Exercise aim: Pull each line containing "computer" from the data.

Data to examine:
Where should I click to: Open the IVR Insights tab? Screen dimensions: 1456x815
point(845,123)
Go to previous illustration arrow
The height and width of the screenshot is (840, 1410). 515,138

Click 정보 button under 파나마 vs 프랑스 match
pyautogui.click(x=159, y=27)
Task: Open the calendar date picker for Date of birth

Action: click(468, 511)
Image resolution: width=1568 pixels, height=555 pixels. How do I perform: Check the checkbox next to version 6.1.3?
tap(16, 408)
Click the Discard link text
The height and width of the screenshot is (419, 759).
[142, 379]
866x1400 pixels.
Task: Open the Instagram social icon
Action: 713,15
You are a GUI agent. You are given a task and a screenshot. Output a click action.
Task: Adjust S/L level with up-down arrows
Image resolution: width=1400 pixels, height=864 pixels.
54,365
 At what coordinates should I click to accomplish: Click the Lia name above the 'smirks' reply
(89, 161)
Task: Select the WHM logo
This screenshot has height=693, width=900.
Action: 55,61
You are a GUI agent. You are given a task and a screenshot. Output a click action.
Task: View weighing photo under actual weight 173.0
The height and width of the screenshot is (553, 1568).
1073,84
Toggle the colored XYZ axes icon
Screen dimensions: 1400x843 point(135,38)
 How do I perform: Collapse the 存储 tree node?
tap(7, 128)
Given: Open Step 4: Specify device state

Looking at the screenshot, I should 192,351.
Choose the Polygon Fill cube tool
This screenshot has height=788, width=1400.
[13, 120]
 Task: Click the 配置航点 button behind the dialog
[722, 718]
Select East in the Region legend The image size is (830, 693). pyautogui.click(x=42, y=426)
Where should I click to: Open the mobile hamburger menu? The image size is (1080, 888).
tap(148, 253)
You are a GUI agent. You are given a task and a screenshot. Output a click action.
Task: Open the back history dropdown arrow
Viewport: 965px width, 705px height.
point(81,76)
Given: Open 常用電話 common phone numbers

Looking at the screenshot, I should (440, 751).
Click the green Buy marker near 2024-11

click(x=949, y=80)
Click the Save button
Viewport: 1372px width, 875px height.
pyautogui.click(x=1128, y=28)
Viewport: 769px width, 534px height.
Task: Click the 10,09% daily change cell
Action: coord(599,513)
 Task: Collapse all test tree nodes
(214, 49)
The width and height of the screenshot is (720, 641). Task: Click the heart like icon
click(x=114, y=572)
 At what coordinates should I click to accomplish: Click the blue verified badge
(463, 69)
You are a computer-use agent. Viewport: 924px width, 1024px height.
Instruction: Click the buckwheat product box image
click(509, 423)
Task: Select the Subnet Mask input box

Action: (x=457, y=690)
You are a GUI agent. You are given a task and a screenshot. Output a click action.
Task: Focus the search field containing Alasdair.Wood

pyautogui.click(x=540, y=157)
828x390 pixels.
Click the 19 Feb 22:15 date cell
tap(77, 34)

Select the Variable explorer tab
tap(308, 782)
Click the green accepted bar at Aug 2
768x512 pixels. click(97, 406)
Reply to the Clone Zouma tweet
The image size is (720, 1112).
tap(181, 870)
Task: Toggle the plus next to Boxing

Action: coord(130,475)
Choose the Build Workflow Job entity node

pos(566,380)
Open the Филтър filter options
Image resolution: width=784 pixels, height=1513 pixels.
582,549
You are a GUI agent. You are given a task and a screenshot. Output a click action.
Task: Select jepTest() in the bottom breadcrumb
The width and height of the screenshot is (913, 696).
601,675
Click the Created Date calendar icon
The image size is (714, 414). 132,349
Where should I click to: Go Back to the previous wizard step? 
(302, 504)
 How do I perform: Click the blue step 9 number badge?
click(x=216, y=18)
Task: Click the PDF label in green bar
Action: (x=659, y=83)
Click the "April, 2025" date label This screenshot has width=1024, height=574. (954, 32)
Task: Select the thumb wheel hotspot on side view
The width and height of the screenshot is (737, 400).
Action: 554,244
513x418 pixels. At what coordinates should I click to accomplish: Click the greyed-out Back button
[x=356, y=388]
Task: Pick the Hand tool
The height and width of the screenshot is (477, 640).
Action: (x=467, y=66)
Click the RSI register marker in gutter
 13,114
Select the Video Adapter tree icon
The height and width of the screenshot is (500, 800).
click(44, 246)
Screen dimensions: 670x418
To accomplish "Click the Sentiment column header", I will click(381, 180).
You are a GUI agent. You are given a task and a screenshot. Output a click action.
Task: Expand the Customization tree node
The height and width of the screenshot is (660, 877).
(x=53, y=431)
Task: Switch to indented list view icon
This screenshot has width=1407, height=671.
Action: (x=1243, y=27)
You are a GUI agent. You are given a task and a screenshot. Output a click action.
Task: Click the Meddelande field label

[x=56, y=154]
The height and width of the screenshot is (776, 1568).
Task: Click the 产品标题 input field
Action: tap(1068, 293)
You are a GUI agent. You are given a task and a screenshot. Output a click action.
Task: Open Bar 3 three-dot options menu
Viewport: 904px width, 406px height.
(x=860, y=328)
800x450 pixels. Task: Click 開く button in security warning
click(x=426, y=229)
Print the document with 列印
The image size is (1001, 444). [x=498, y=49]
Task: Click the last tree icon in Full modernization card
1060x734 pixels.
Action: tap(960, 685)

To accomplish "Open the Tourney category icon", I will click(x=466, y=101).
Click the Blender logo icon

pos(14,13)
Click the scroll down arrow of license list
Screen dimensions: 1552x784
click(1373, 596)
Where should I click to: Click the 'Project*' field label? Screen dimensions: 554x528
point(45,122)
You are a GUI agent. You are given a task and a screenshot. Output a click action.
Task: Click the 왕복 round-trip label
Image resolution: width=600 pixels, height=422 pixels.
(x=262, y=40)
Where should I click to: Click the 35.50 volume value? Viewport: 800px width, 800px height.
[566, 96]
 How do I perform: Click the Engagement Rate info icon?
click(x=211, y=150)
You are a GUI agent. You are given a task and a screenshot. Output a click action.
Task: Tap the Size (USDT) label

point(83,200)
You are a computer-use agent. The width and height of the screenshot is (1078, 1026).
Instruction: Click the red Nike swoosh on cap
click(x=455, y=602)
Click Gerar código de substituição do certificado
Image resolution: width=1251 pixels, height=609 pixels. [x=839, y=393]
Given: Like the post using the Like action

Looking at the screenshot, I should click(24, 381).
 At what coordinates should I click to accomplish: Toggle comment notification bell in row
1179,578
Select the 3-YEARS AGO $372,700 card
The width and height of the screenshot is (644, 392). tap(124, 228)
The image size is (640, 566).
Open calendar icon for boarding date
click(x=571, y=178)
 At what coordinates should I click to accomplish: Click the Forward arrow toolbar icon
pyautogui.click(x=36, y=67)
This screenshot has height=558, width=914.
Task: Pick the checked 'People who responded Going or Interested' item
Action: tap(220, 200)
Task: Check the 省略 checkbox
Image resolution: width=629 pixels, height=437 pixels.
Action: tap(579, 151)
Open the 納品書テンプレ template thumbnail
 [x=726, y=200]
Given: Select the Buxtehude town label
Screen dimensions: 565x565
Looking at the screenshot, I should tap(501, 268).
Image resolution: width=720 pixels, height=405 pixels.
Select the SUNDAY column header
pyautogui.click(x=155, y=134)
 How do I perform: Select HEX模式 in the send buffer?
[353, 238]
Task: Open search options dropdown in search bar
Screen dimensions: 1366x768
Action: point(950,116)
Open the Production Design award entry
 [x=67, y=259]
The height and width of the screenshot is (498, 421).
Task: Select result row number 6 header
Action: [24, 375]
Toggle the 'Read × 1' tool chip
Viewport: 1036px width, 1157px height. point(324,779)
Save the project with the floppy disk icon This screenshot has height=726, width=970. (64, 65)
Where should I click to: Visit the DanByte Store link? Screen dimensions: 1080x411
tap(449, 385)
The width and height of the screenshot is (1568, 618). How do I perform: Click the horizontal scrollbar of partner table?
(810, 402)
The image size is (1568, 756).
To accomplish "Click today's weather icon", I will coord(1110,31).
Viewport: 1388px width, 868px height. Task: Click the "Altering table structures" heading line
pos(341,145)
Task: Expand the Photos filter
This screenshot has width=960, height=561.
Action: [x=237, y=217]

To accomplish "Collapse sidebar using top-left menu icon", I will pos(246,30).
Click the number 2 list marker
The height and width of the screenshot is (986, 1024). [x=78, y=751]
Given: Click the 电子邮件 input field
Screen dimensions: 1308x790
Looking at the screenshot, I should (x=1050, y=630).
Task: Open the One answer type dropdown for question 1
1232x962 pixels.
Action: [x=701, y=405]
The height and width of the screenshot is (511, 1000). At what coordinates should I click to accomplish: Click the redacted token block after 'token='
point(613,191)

Solution to the problem:
You are a computer-use agent. Viewport: 924px width, 1024px height.
You are a computer-use agent. The width and height of the screenshot is (1078, 1026).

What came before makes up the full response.